I also have to agree with Ken H. Because I have so much to learn about the basic elements of camera work, lighting, editing and audio recording, I really do not feel I have to be an early adopter on this one. I am still on Sony Vegas 5 which was a big expense for me from …what was it originally …Sonic Foundry for $99. Vegas 5 appears to allow you to render in HDV, but I am just getting comfortable with the AVI-MPEG2-MPEG4 and DIVX formats in relation to the software.So I think I will wait for the release of Vega 12 before I drop more $$$ and head into the HDV arena. However I am afraid that anything I do today in standard definition will be as dated as a Handy film in tommorrow’s High Def world…. but that may add to the charm of it all:-)
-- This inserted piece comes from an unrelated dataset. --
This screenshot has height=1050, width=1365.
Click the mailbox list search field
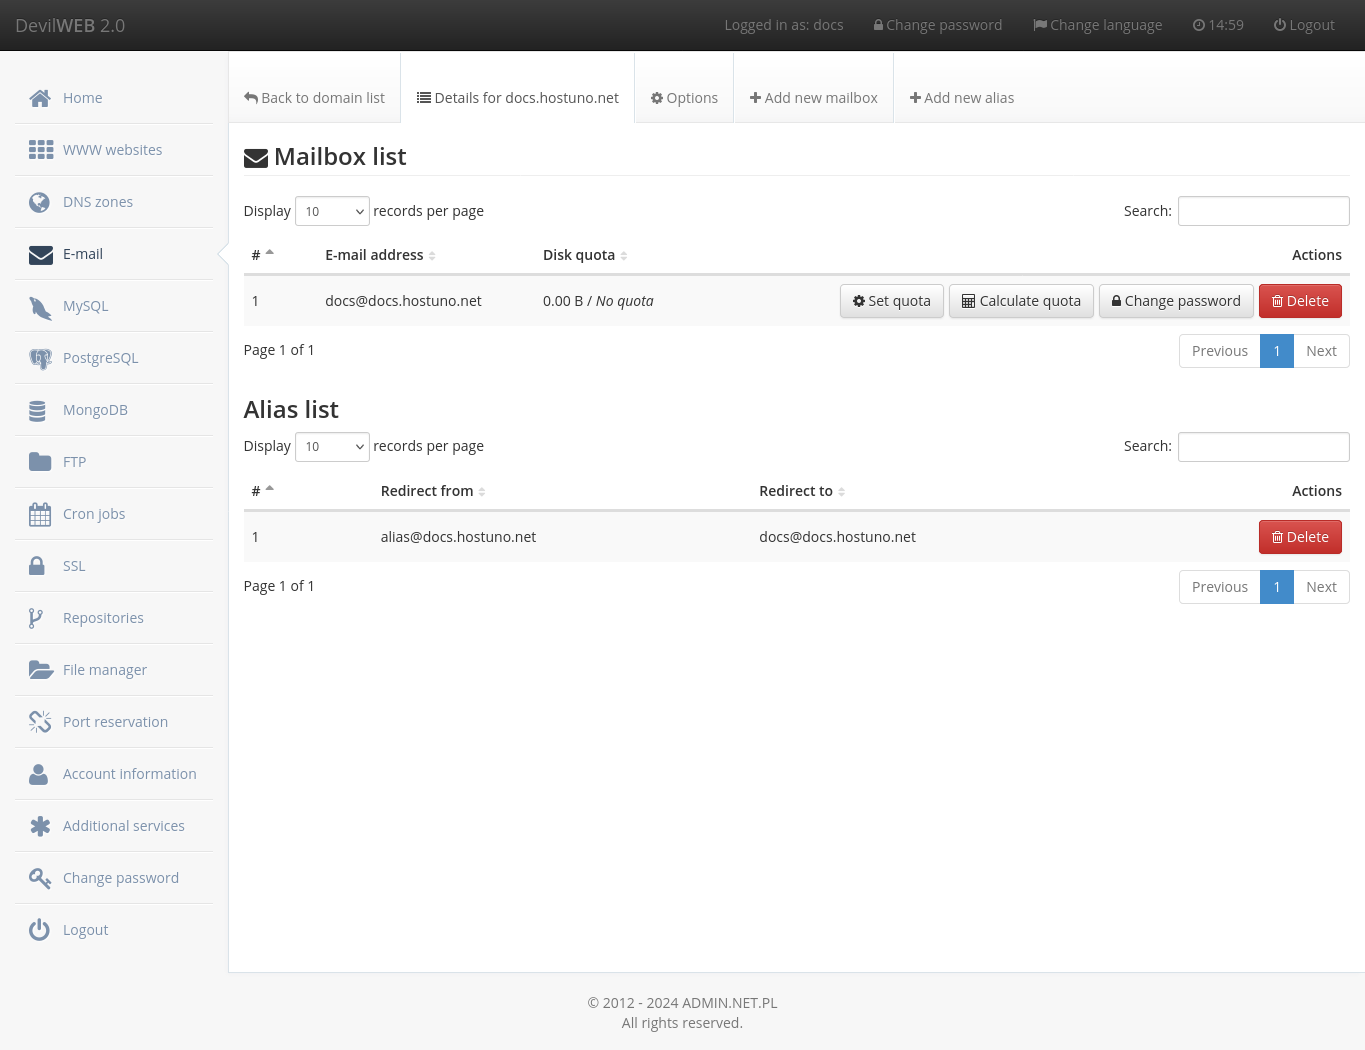point(1263,211)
As for the tempting convenience of a hard drive camera, it would mean editing an MPEG2 file which I am leary of. Oh, but how nice to just cut and paste a two hour video ready for DVD.
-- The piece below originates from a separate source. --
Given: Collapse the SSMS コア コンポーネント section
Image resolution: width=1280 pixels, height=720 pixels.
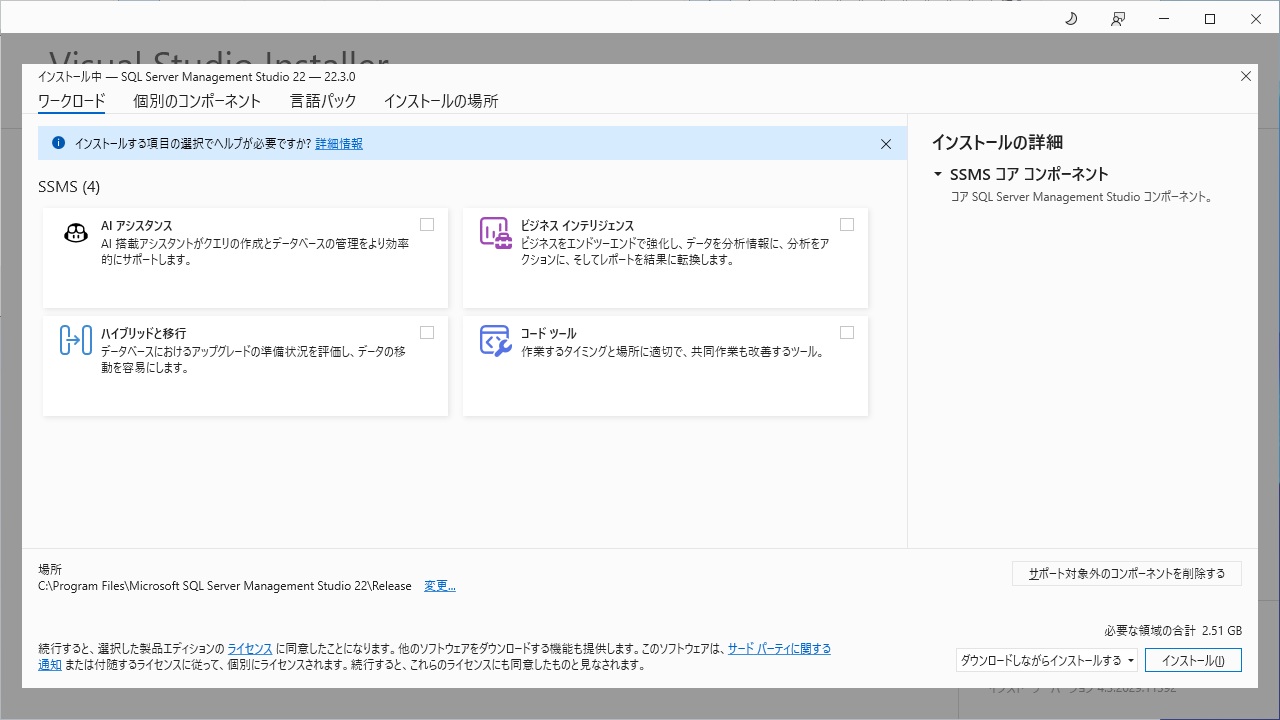Looking at the screenshot, I should pos(938,173).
February 13, 2007 at 12:24 AM #178867AnonymousInactive
Just one parting bit of info. The DVC20 does not seem to have a video input, which means no recording from VCR or other device. (Well, of course it could record from something having FireWire.) The DVC7 does have the video input. Maybe you would never need it, but I thought you should know.
Good luck with your movies! 😀
February 25, 2007 at 6:55 AM #178868AnonymousInactive
I too am beginning to look for a camera. My budget is around $1000. Actually, I was looking for a playback deck for miniDV. I really had my heart set on the JVC (forgot the model) that has both miniDV and VHS/S-VHS in the same unit. I have heard many opinions that JVCs firewire protocol is glitchy. This coming from users of this deck. So I decided to find a cheap camcorder to fit the needs. Then I changed my mind again. If I’m gonna buy a camera, I should get something good!
This thread made me look a bit more at the Panasonic AG-DVC20. I does have audio and video line inputs. Actually, is has firewire, composite and s-video all capable of in and out, plus a stereo mini mic input and headphone out. Very nice. And it looks somewhat pro. However, one of the reviews claims that most manual features are performed through a menu. (Excuse me, I need to throw up).
I was looking at the GS500 but it lack video inputs and a headphone jack. Not to mention the menu/manual options thing. I’m convinced 3ccd is the way to go. I’ve used a local access tv stations Canon GL2 for years. I wish I could afford 1 but I can’t. Why can’t manufacturers make a camera where commonly used manual features have their own dedicated button on the camera without charging an arm and a leg (sometimes 2 legs). I use manual focus, manual white balance, and manual exposure ALL THE TIME! The GL2 has this (at twice the price).
Can anyone input as to a 3 ccd unit with these manual controls on the outside of the camera (not in a menu) for around $1000-$1300?
I’m hoping to find a store that carries the DVC20 so I can pick it up, hold it, and go through it before I buy it. I see the manual focus ring in the picture but what about white balance and exposure? Where are these controls?
Thanks in advance for your replies and suggestions.
February 25, 2007 at 11:27 AM #178869AnonymousInactive
You can download the DVC20 operating manual (in PDF format) from the Panasonic website.
Click on "Support", then "Professional Video", then "Documentation", then Operating Instructions "click here".
For model number, enter AG-DVC20.
March 16, 2007 at 4:26 PM #178870AnonymousInactive
Some consider the Panasonic PV-GS400 the holy grail of recent camcorders. It’s been very highly rated by just about everybody and everything of it’s size has been compared to it since. That’s why it’s still so pricey even used on eBay.